Workload Optimized Systems need to be optimized for required qualities of service, too
I really, really was planing to get onto a different topic for this week’s post. But I was fortunate to be invited to a consulting session this week with a group of analysts that focus on the server market (among other things). The discussion helped expand my thinking re: Workload Optimized Systems.
Achieving simplicity and cost efficiency by using systems optimized for each type and mix of workload means considering required qualities of service along with functional and information characteristics of the workload. For example, the functional and information characteristics of a workload could be the same – but the qualities of service needed are likely different for running it in a research sandbox, a development environment, a test environment, or a production environment. Different requirements on performance, reliability, security, scalability, etc. affect your choice of server – even if the software function and information structures remains consistent.

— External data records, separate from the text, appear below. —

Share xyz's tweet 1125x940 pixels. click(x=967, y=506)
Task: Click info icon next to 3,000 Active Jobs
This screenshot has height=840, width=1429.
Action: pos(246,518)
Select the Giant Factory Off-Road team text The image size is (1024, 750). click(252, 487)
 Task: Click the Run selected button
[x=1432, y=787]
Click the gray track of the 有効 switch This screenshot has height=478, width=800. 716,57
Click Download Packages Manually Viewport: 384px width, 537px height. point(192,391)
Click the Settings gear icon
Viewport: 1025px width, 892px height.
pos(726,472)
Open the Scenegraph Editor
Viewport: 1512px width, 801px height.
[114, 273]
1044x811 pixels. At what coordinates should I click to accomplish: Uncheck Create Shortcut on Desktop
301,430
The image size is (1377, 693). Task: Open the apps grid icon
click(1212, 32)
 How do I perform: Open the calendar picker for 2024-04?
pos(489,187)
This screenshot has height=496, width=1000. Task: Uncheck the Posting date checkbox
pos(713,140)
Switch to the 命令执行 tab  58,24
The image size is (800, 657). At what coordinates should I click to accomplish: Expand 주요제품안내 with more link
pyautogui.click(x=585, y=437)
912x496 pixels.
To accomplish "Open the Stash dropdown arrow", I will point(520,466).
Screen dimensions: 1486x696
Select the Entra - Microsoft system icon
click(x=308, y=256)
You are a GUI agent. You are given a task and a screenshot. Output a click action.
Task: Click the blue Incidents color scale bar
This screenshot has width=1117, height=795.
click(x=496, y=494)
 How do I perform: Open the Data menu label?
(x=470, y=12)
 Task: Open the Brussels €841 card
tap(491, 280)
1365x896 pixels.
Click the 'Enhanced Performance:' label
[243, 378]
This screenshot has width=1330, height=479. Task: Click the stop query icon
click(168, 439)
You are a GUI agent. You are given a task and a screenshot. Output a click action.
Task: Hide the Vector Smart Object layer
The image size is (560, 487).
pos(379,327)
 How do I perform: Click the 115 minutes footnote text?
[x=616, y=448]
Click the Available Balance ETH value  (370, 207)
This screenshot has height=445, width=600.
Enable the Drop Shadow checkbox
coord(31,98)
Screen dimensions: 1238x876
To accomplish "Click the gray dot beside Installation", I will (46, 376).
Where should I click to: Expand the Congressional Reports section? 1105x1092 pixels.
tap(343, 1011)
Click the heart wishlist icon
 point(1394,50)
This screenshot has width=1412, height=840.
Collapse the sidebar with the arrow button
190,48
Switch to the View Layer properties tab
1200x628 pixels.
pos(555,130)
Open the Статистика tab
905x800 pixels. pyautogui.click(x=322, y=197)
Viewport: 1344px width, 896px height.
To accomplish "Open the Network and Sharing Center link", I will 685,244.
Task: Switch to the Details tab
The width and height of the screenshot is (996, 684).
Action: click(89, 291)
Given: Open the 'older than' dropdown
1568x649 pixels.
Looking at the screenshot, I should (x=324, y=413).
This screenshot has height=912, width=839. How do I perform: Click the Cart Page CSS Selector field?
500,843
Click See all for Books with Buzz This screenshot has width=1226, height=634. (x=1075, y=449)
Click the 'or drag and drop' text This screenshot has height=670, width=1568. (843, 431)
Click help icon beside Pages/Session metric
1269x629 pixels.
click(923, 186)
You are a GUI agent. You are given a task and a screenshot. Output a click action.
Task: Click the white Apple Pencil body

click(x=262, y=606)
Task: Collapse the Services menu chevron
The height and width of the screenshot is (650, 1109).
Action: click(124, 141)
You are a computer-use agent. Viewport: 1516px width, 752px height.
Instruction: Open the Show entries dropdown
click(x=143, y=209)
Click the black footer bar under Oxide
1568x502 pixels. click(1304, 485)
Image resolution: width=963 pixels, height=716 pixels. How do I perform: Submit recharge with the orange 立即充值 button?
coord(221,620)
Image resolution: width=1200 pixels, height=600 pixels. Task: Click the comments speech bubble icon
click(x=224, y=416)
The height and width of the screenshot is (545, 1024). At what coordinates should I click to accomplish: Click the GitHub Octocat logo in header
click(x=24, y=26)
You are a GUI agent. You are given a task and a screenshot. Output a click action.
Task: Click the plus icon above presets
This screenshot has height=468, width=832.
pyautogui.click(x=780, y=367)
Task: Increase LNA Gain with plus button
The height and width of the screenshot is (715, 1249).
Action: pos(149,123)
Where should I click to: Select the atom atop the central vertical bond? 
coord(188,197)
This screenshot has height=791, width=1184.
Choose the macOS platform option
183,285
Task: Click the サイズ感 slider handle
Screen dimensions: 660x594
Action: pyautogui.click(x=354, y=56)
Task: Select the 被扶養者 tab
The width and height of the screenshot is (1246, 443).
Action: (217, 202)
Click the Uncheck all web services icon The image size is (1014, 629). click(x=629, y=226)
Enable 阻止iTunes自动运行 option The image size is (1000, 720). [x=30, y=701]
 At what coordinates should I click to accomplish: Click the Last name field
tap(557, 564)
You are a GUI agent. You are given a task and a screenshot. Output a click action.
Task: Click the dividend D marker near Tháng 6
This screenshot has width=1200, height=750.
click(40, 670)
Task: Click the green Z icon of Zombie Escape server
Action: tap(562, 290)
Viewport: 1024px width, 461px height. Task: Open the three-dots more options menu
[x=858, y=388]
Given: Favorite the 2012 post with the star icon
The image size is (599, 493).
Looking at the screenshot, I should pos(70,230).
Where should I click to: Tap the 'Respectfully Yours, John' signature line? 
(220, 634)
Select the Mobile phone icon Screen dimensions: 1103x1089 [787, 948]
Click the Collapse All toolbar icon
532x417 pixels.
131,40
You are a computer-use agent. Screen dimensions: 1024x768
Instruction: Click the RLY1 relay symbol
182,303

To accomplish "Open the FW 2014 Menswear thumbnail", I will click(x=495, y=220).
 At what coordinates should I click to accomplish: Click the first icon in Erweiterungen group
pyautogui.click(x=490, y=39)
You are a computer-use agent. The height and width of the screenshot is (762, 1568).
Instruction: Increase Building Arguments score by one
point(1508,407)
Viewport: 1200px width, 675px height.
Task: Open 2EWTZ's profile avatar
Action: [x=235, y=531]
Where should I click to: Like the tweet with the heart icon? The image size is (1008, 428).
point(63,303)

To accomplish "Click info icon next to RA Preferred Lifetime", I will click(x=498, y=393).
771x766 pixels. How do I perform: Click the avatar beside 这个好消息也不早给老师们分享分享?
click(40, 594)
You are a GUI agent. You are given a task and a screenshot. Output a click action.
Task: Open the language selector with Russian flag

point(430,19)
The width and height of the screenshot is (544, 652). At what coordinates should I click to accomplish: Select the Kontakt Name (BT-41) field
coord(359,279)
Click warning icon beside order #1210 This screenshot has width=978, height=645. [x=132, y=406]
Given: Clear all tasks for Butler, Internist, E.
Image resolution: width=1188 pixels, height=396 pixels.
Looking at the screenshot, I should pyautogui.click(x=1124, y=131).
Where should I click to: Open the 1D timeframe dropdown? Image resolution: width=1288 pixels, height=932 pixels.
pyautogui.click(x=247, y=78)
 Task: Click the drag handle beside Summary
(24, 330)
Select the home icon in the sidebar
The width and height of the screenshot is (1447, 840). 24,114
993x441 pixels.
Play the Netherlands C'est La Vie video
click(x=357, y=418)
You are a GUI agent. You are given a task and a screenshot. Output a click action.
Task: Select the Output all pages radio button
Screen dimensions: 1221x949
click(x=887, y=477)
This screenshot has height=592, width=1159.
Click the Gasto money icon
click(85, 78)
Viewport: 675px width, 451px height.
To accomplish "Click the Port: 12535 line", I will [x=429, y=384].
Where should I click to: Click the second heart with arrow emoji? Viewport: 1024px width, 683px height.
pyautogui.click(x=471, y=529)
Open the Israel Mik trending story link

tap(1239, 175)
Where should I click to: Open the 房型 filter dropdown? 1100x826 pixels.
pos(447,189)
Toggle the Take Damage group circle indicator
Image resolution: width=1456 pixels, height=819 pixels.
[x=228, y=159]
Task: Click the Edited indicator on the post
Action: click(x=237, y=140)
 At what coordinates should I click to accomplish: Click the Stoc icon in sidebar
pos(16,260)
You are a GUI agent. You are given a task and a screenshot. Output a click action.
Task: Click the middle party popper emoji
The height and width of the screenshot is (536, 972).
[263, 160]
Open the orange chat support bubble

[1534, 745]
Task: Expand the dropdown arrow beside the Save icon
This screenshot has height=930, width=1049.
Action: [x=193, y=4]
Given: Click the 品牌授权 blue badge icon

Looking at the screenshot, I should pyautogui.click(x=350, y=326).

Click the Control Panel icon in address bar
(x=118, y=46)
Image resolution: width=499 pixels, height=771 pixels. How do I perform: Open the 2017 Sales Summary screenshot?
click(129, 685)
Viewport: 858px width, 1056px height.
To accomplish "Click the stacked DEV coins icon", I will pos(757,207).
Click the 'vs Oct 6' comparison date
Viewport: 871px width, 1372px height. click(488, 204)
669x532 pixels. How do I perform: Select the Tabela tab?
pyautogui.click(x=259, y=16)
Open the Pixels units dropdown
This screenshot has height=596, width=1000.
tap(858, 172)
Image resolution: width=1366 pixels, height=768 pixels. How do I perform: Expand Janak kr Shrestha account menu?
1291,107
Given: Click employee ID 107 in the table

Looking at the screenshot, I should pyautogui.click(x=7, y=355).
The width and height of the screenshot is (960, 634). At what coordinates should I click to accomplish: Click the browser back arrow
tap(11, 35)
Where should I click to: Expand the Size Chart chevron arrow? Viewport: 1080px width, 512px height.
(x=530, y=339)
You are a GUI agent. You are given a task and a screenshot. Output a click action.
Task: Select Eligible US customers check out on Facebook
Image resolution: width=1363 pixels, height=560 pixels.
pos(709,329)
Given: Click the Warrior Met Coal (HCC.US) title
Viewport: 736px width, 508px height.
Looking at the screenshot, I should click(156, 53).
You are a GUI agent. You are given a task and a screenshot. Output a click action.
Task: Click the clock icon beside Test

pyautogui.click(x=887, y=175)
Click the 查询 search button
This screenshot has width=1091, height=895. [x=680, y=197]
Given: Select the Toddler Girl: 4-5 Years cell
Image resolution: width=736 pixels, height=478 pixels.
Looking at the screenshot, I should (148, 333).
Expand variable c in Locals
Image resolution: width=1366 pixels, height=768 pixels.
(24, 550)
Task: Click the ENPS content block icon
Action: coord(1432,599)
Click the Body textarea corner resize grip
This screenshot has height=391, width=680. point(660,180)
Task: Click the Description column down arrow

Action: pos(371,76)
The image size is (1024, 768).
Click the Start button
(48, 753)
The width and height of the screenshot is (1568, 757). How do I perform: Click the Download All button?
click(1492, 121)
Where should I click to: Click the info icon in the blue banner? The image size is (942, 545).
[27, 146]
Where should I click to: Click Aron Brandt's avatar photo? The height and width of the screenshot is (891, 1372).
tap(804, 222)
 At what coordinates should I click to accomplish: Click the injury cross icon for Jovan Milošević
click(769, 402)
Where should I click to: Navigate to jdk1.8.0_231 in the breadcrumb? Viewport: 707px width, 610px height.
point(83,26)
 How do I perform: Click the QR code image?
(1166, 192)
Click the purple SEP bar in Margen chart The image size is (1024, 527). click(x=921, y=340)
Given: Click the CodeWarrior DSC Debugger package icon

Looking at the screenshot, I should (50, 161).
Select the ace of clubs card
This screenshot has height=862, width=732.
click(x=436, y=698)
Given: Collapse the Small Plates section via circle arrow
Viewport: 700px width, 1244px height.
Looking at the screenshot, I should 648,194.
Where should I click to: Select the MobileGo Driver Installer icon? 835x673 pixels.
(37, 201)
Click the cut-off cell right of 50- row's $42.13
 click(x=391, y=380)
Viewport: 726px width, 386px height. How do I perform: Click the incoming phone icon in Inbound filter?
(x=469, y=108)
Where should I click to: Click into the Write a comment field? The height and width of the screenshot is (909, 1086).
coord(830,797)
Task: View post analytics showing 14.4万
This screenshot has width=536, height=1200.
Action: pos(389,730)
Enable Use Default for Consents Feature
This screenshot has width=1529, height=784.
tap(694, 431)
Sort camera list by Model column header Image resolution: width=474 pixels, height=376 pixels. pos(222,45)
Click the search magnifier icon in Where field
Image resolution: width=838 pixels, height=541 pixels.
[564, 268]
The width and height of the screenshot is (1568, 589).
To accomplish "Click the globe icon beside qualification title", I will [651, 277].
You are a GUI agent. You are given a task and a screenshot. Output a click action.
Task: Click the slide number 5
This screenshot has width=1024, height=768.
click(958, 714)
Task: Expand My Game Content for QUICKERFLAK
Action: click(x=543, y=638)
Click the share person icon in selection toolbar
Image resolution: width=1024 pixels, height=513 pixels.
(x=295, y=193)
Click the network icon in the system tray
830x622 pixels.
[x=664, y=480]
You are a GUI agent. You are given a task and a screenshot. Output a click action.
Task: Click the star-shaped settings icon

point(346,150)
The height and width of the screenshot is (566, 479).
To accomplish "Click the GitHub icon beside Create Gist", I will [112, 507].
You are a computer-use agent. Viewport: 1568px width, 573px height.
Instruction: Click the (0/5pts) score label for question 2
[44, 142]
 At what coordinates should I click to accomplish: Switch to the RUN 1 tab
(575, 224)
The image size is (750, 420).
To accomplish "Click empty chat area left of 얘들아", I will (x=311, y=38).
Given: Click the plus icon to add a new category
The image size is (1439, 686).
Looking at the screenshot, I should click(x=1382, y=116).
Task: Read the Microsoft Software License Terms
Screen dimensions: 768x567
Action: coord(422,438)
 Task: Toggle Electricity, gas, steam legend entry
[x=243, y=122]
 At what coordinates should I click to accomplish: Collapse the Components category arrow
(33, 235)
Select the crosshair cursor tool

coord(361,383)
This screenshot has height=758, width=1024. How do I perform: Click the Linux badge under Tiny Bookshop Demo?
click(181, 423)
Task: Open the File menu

For those of you who have ever asked why IBM offers 3 different server lines – System x, Power Systems and System z – the above is one way to answer that question. IBM systems offer a range of qualities of service levels so that our clients can meet their service level needs – from modest to the most extreme – without overpaying for more than is needed. In fact, I just recalled a discussion with a client that standardized on DB2 database software so they could use System x in development, deploy initially on Power Systems and then move workload to System z when ready to expand to their global deployment.
Anyone disagree with this expanded view of workload optimization – or have an additional dimension we should also consider?